#### [WHAT THE EXERCISE ASKS]
Look at each line below and tally those holding "agent"; answer with that figure and nothing else.

#### [INPUT DATA]

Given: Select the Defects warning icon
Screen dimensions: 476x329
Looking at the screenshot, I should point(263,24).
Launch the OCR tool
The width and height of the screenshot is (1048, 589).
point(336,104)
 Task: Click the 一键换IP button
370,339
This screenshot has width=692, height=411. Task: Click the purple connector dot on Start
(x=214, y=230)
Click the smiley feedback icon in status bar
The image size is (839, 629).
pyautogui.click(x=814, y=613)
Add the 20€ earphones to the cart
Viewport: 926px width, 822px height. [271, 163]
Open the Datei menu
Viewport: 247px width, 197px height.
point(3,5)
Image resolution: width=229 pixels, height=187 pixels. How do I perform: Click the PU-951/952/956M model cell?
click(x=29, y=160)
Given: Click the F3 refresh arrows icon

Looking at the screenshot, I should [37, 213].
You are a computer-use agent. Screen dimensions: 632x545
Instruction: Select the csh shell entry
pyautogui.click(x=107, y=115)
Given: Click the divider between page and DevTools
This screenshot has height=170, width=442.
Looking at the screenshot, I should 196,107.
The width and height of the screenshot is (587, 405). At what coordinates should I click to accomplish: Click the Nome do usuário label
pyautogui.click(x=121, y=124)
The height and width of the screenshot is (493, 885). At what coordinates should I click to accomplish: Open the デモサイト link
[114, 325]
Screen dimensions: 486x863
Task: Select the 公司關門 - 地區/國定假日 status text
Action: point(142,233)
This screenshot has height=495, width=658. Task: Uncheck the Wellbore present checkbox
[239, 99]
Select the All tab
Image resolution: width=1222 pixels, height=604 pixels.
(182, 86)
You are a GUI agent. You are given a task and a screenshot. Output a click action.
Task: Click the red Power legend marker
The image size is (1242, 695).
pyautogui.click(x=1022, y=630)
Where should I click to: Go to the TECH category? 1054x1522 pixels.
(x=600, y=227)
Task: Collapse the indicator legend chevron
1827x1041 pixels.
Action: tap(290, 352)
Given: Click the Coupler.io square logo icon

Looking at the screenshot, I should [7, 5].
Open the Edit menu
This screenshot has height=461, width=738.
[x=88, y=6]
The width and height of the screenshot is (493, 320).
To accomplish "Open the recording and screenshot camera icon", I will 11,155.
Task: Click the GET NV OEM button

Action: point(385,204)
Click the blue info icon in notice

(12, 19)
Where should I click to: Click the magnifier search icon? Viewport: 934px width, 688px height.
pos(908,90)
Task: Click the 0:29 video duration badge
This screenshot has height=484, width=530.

#### [RESPONSE AREA]
2